On the Big Board |
Position |
Staff |
In Brief |
153/200 |
Max Braden |
Interesting what-if but the execution isn't very imaginative. |
What would our world be like if the South had won the Civil War? Ken Willmott's C.S.A: The Confederate States of America ponders that question in the form of a faux-documentary modeled after Ken Burns' "The Civil War." It's presented as a factual British documentary that is making a very controversial debut in the Confederate States of America.
Shot with digital camera on a slim $30,000 budget, the film imagines a Civil War result where rather than emerging as the hero and Great Emancipator and eventually being assassinated at Ford's Theater, Abraham Lincoln is captured as he tries to escape to Canada - wearing blackface. In later years, during World War II, the CSA sides with Hitler. And slavery is such an everyday institution that slaves are bought and sold on the Internet.
In this Brave New World, the country is in a cold war with Canada. Rather than the geographical boundaries that exist in today's world, the CSA has power that extends all the way to Central and South America, where apartheid is the rule of order. And in the wildly advanced 21st century, CSA women have no right to vote.

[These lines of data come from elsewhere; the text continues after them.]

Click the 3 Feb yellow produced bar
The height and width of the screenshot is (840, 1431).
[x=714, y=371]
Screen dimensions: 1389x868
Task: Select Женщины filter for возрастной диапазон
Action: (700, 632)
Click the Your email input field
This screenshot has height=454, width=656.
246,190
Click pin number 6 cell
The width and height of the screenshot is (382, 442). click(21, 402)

The film uses multiple devices to impart its message. There are phony commercials, archival photos, old editorial cartoons, talking head historians, and recreated scenes. There is a D.B. Griffith movie, The Hunt for Dishonest Abe, and a 1950s sitcom called Leave It to Beulah. There's a Home Shopping Network-esque program that specifically centers on selling slaves - complete with chirpy white women marketing a black couple and their "cute litter of pickaninnies." And there are numerous products advertised that might seem ridiculous, but some of them were actually real at one time.

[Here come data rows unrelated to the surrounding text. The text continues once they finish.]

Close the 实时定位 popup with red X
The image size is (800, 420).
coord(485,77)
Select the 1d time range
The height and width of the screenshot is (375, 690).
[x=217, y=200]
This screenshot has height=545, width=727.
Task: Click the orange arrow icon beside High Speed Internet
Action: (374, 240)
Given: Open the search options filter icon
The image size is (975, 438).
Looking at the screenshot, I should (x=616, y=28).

IFC Films picked up the film for distribution after it received considerable buzz at the Sundance Film Festival. The hope is that the movie will build an audience through word-of-mouth. As director/creator Willmott says in his hometown paper, The Lawrence (Kansas) Journal, "Obviously, we need the support of a courageous distributor. Our game plan is to go overseas first and hopefully get the buzz going there. Bowling for Columbine is kind of our prototype in that respect." (Kim Hollis/BOP)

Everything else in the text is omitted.